One common method used to properly direct RF to and from the antenna utilizes a single pole double throw electronic switch which selects either the receive path or the transmit path for coupling with the antenna. An electronic switch can be designed to provide good isolation characteristics to protect the receiver from RF transmit power directed to the antenna. An electronic switch provides isolation by presenting a high impedance in the path from the antenna to the transmitter in receive mode and a high impedance in the path between the antenna and the receiver in transmit mode.
Additional protection of the receiver can be obtained by electronically disabling the receiver through removal of DC bias. This not only protects the sensitive receiver elements, but conserves DC power.

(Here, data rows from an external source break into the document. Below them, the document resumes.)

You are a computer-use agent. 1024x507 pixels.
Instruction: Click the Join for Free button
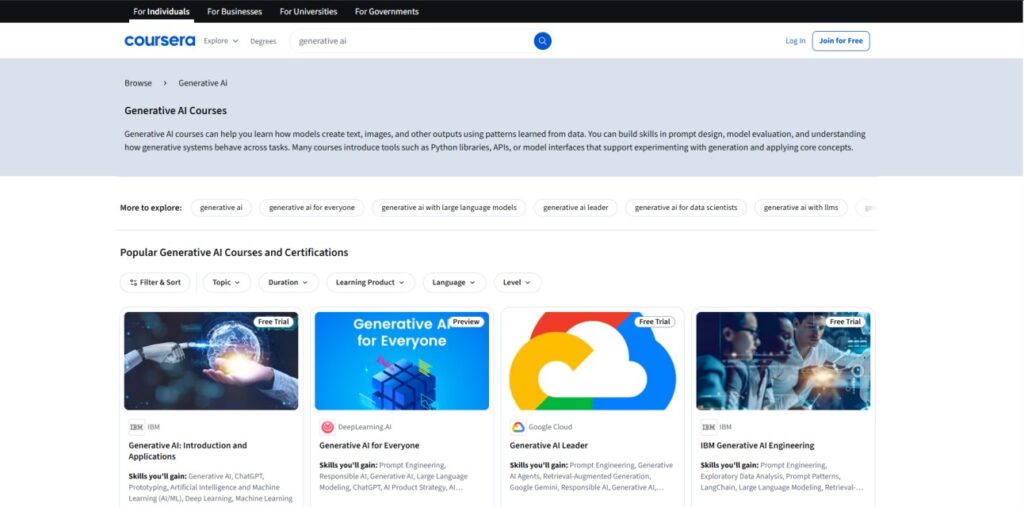840,41
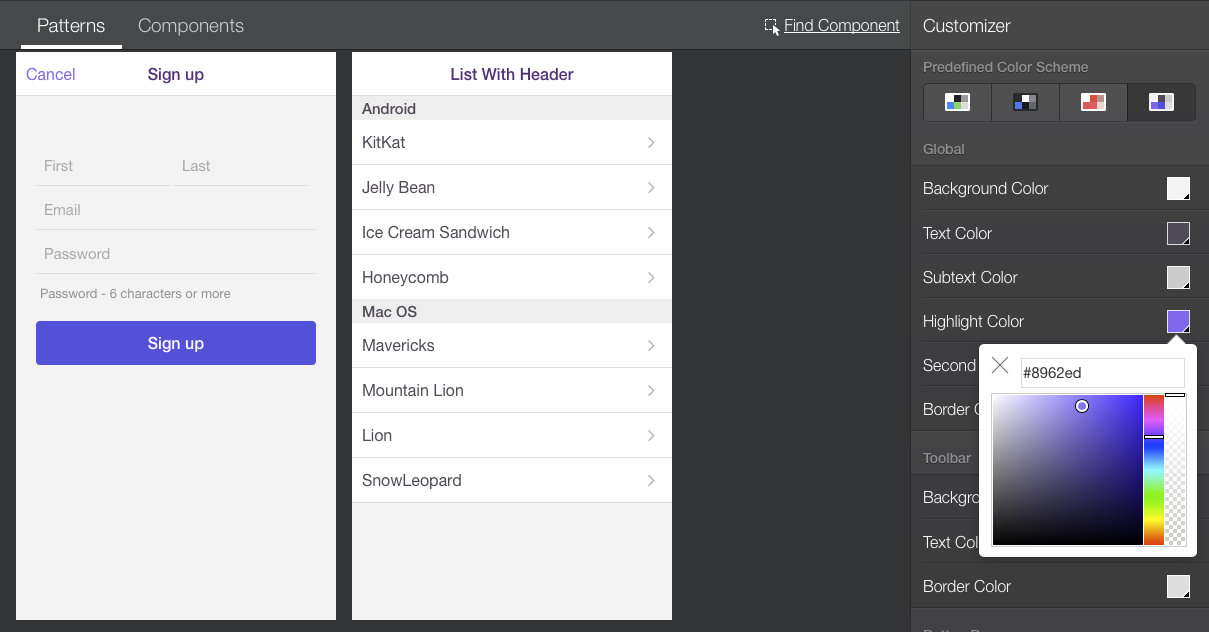Viewport: 1209px width, 632px height.
Task: Click the Mavericks row chevron arrow
Action: coord(651,346)
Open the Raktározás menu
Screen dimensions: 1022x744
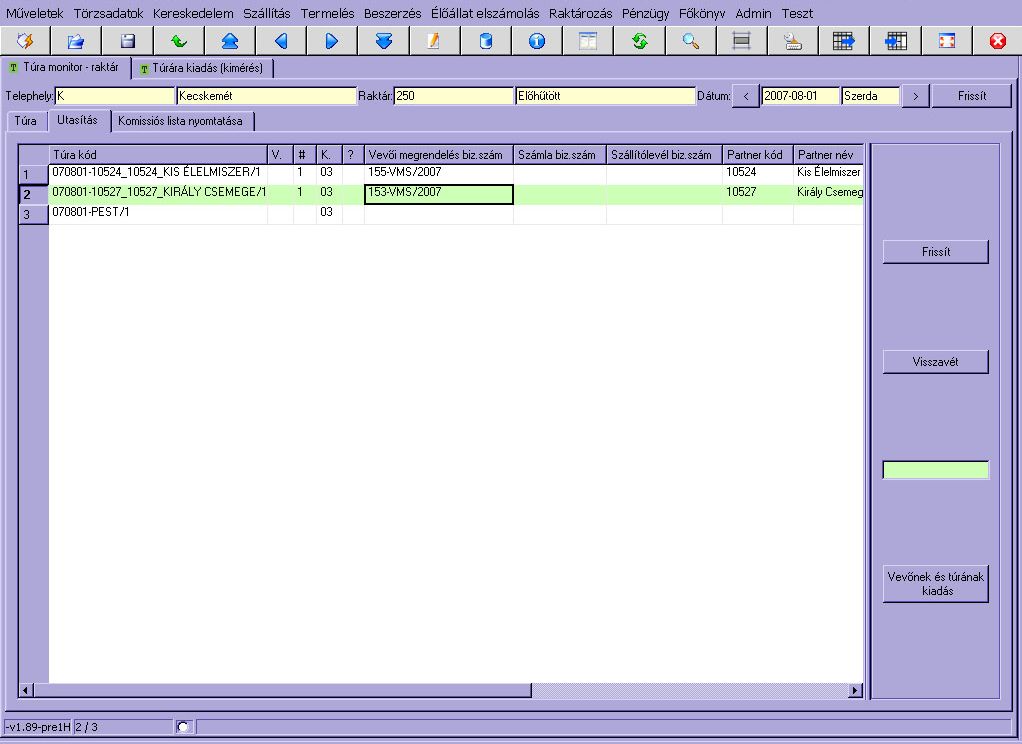pyautogui.click(x=580, y=14)
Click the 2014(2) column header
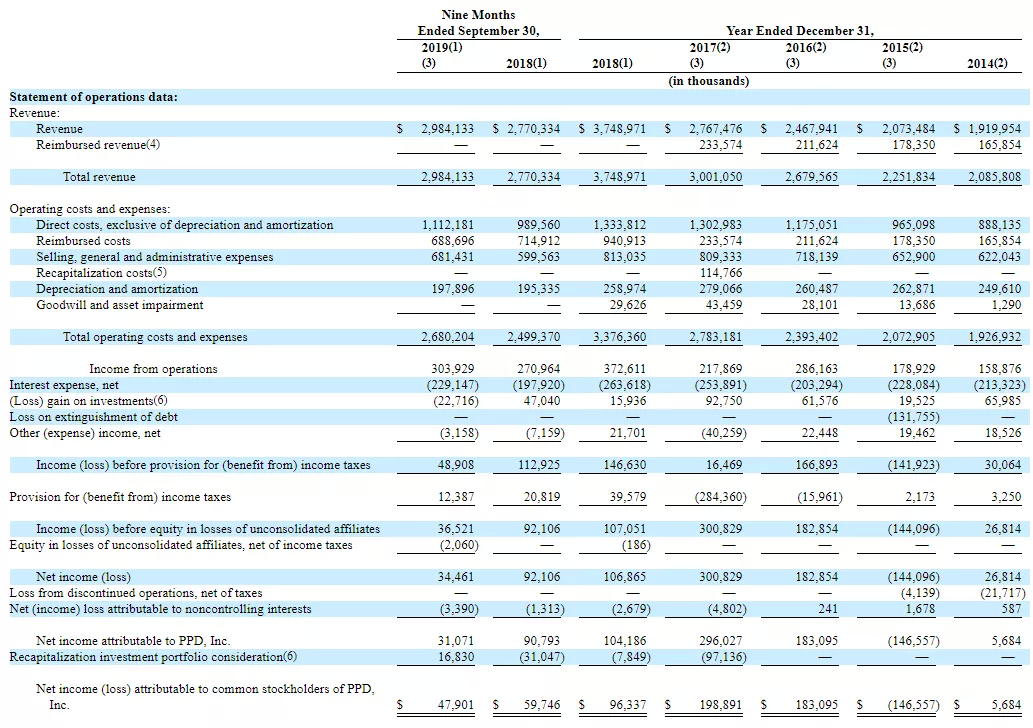1033x728 pixels. [987, 63]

One detrimental effect of inserting a switch between the antenna and both the transmit path and the receive path is that the insertion loss of the switch degrades system performance for both the transmit mode and the receive mode. In transmit mode, the switch loss reduces the actual power available for transmission. The switch loss also limits the amount of power which can be transmitted. Most of the power lost through a switch is absorptive loss, which when transmit power is high, results in excessive heat. In receive mode, the switch loss raises the "noise floor" of the entire receiver and reduces the overall receiver sensitivity.
Along with the performance degradation resulting from placing a switch between the antenna and both the transmit path and the receive path, in integrated circuit form, a switch often utilizes long transmission lines with electrical lengths of significant percentages of a wavelength. The long transmission lines occupy considerable area on an integrated circuit and are thus expensive.
A method of providing half duplex transceiver functions using a single antenna, without the performance degradation effects of switch insertion loss between the antenna and the transmit or receive paths would enhance overall system performance.